Over the summer I worked for an early-stage VC fund in London. It was an amazing experience where I spent every day meeting amazing people and learning about cutting edge tech trends. I secured my internship through I connection I made organizing the Tech Summit, but I probably spent 5 months interviewing with funds throughout the city. Recruiting for VC is an absolute gauntlet but if you’re determined it will happen. In the 2016 class we had five students secure VC roles over the summer.
 
I actually held three jobs during my MBA and the most recent was with Entrepreneur First, a UK based pre-seed investment program for deep technology startups (www.joinef.com). I ran investments for a cohort of portfolio companies in what was originally a three-month contract role. I ended up falling in love with the company and the team so I’ll be staying on with EF post-graduation. 

 

What do you consider to be your most significant contribution to London Business School tech-community? 

I’m excited that my biggest contribution is forth-coming. Post graduation I’ll be 100% dedicated to building out a global network of tech investors. London is a great starting point to grow a new venture, but true success comes on a global scale. Being part of the LBS community gives you access to some of the greatest minds in the world. My hope is to do the same for the world’s best capital. I plan to share my curated network of VC and angel investors with the LBS ecosystem making our grads much more valuable to startups or ideally paving the way for future founders.

 

What was the highlight of your MBA? 

Travel. Travel as frequently as you can until you’re broke. London’s a great city but by far the best part of living here is that you’re a <two hour flight to dozens of countries. I highly recommend going on as many social/cultural treks as possible and enjoy the diversity that Europe has to offer.

 

What is the one thing you wish you knew before coming to LBS?
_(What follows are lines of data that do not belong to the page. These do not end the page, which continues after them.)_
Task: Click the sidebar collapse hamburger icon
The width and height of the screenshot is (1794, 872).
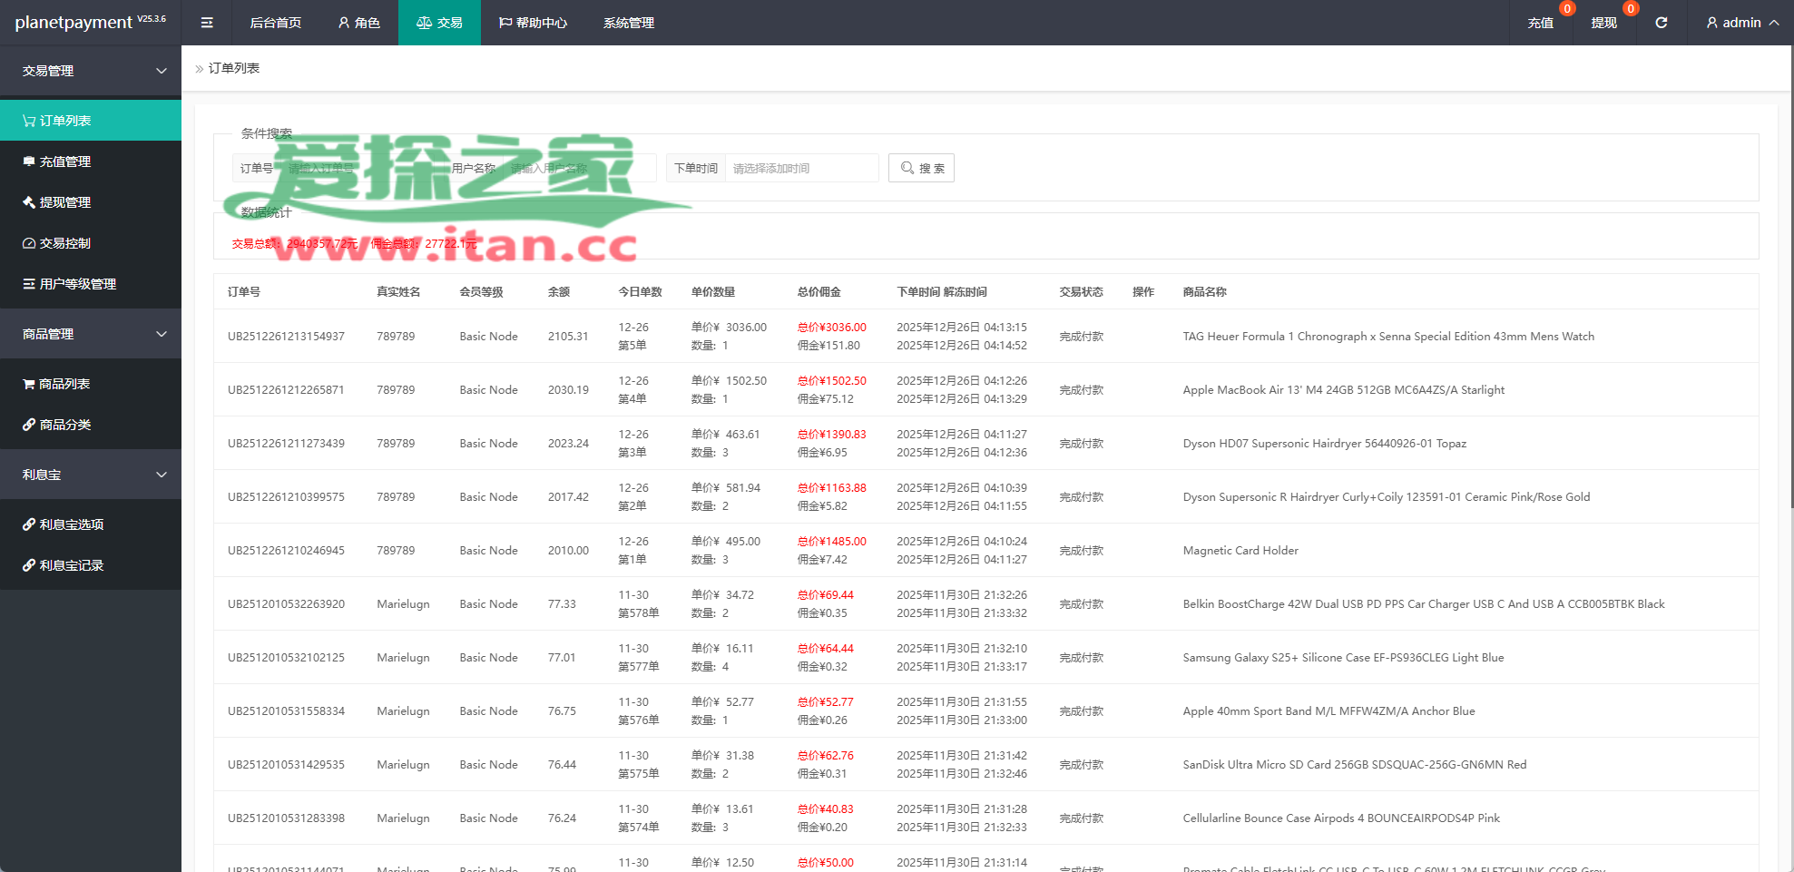Action: pyautogui.click(x=207, y=23)

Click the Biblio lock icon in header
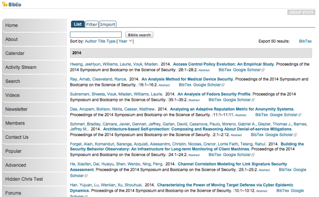(x=5, y=4)
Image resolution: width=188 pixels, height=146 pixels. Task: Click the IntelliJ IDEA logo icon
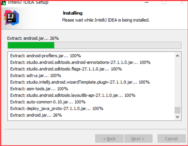tap(11, 18)
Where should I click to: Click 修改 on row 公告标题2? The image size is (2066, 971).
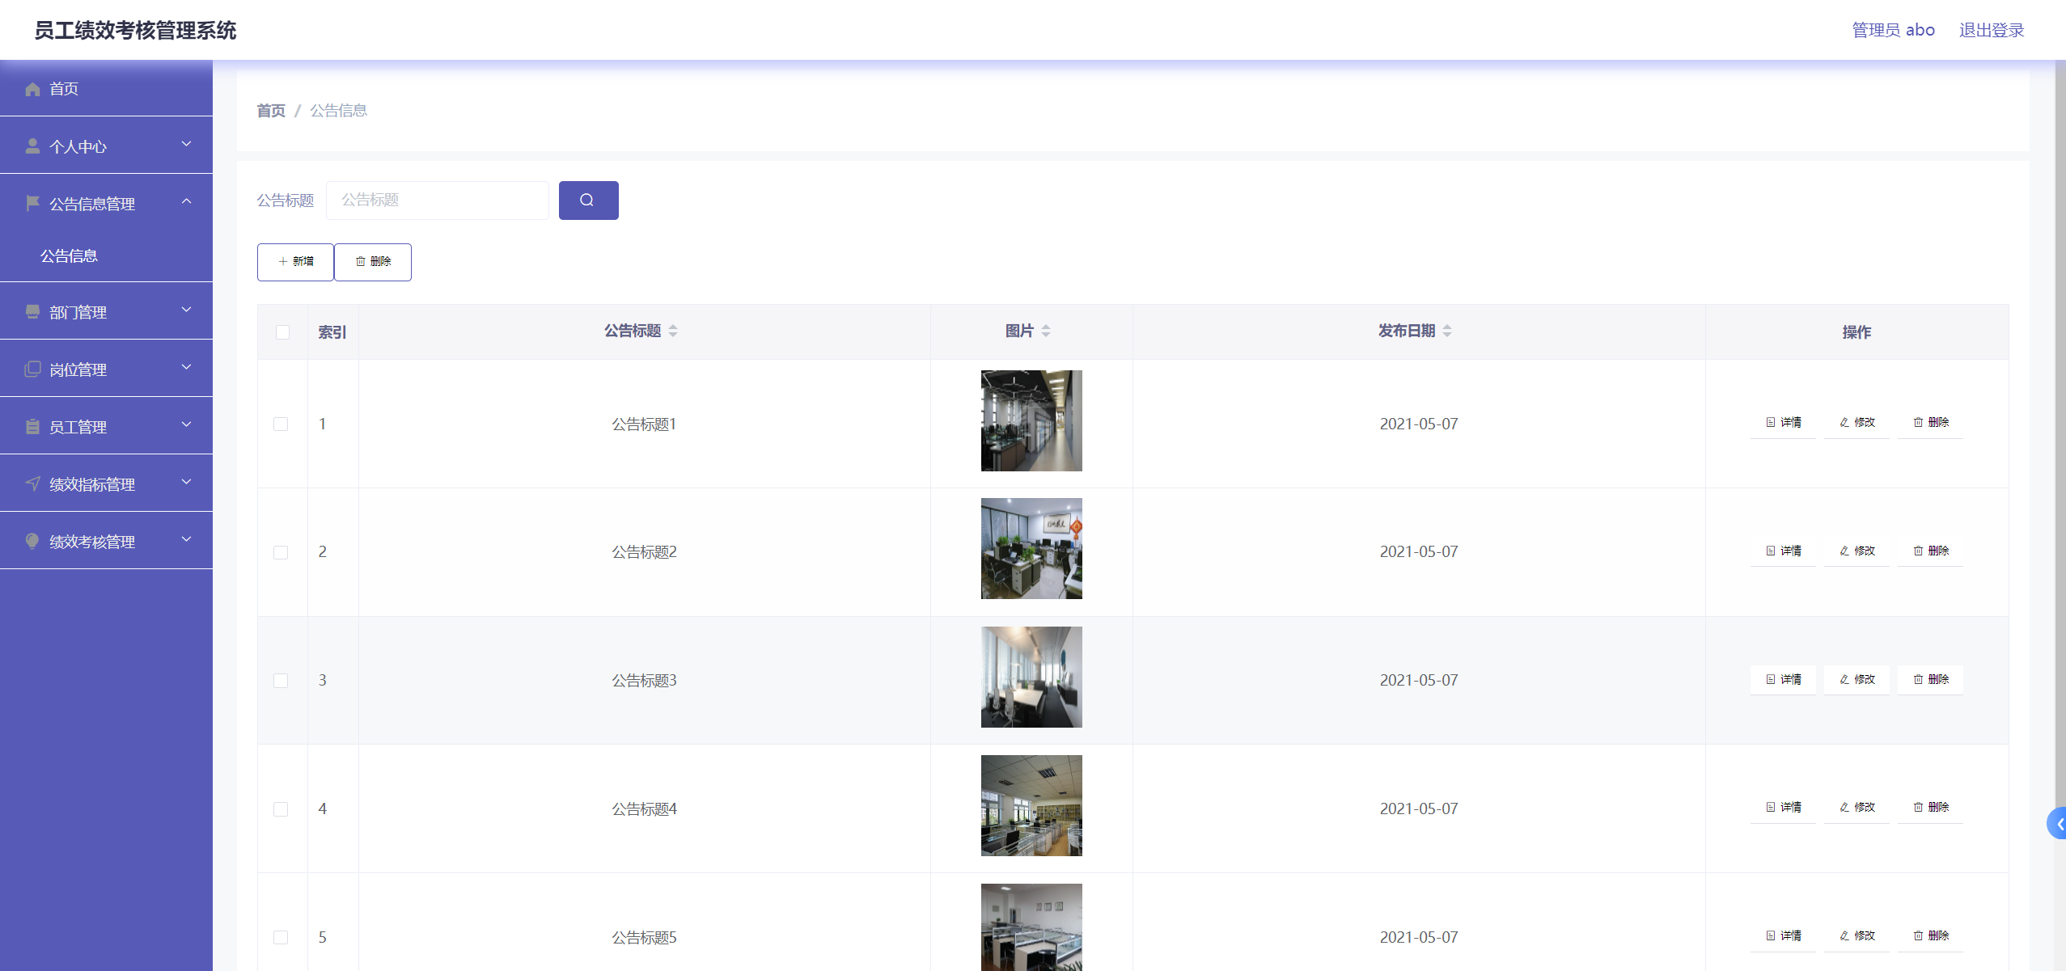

There is WAY too much pressure placed on summer internships. The reality is no one, outside of the MBA program, really cares about internships so try to avoid the social pressure. 80% of the students I know hated their internships, but figuring out what to NOT do is incredibly valuable. Even if you don’t land a role, remember that it’s just a line of text on a CV that you’ll probably remove a year after graduation.

 

How has your London Business School experience shaped or influenced your interest in the tech-sector? 

LBS gave me an appreciation for how interdependent a tech company is to its surrounding ecosystem. It’s common to read how a startup lives and dies by the product and the team, but in truth there is a host of external factors that a founder can’t control. Available investment capital, supportive regulation, clear IP/patent laws, etc. all act as a hidden foundation for success. 
 
As an example, on my GBE I visited India and was shocked to see that the limiting factor to ecommerce growth wasn’t consumer mobile adoption but logistics and distribution. Tech companies couldn’t achieve scale until the proper infrastructure was built (roads, depots, etc.). This is something we take completely for granted in the US and UK.
 

What advice would you give to the incoming class of London Business School?

If you’re interested in the tech space you should know coming in that a lot of people will think you’re an idiot because you have an MBA. Specifically, many will assume you are arrogant, only interested in “strategy” and unwilling or unable to execute on a day-to-day level. It may not be fair or accurate but the preconceived notion is very present. Assume this as the default perception and disprove it every chance you get. You’ll be shocked by how many doors will open once you clear that bar.

 

Are you staying in London after graduation? How can people get in touch with you? 

Sadly not, I’ll be working for a UK company but will be based in Boston.